The traffic scheduling method provided by the embodiment of the invention determines a new path corresponding to a path to be scheduled, wherein the path to be scheduled and nodes at two ends of the new path are the same; transmitting a mirror image of service flow to be scheduled on the new path, wherein the service flow to be scheduled is the service flow borne on the path to be scheduled; in the transmission process of the mirror image, when the transmission performance of the new path meets the preset requirement, the service flow to be scheduled is scheduled to the new path for transmission, in some implementation processes, the mirror image of the service flow on the path to be scheduled is transmitted on the new path before the service flow on the path to be scheduled is scheduled to the new path, and in the transmission process of the mirror image, when the transmission performance of the new path meets the requirement, the service flow to be scheduled is scheduled to the new path for transmission, so that the transmission performance of the service flow to be scheduled on the new path can be ensured.

Example two:

for a better understanding of the present invention, embodiments of the present invention are described with reference to more specific examples.
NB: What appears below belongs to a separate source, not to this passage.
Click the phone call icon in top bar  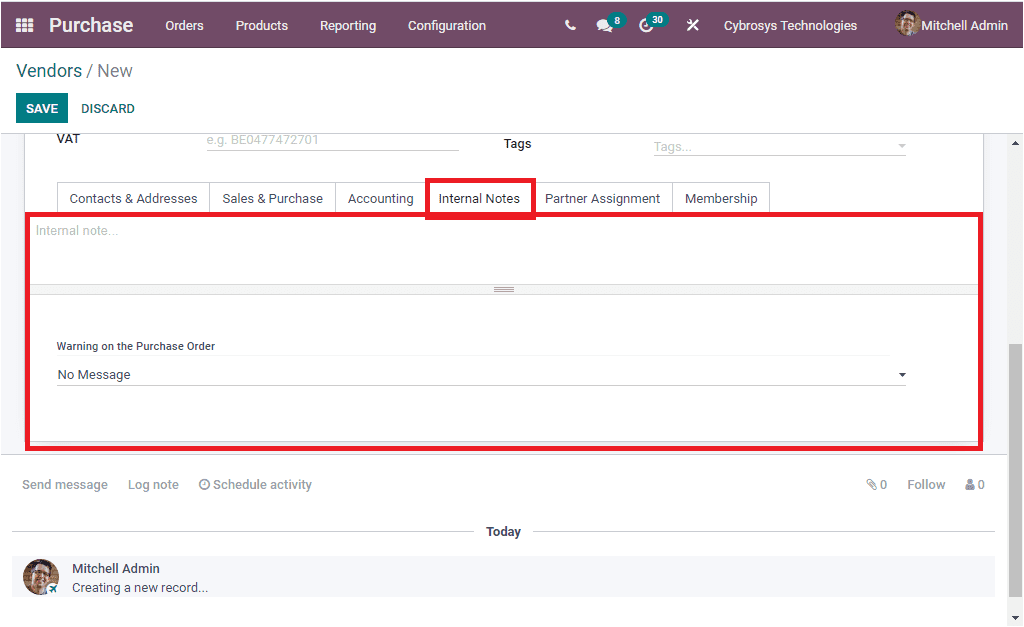coord(569,25)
Referring to fig. 3, the traffic scheduling method includes:

s301, determining a new path corresponding to the path to be scheduled.

In the embodiment of the invention, the new path corresponding to the path to be scheduled can be determined based on the automatic scheduling mode, and the new path corresponding to the path to be scheduled can also be determined based on the manual scheduling mode. When determining a new path corresponding to a path to be scheduled based on the automatic scheduling mode, a scheduling opportunity may be determined based on an operating state of the entire network, a performance index threshold, analysis of historical performance data, and the like, and the new path corresponding to the path to be scheduled is calculated. It should be understood that the end nodes of the path to be scheduled are the same as the end nodes of the new path.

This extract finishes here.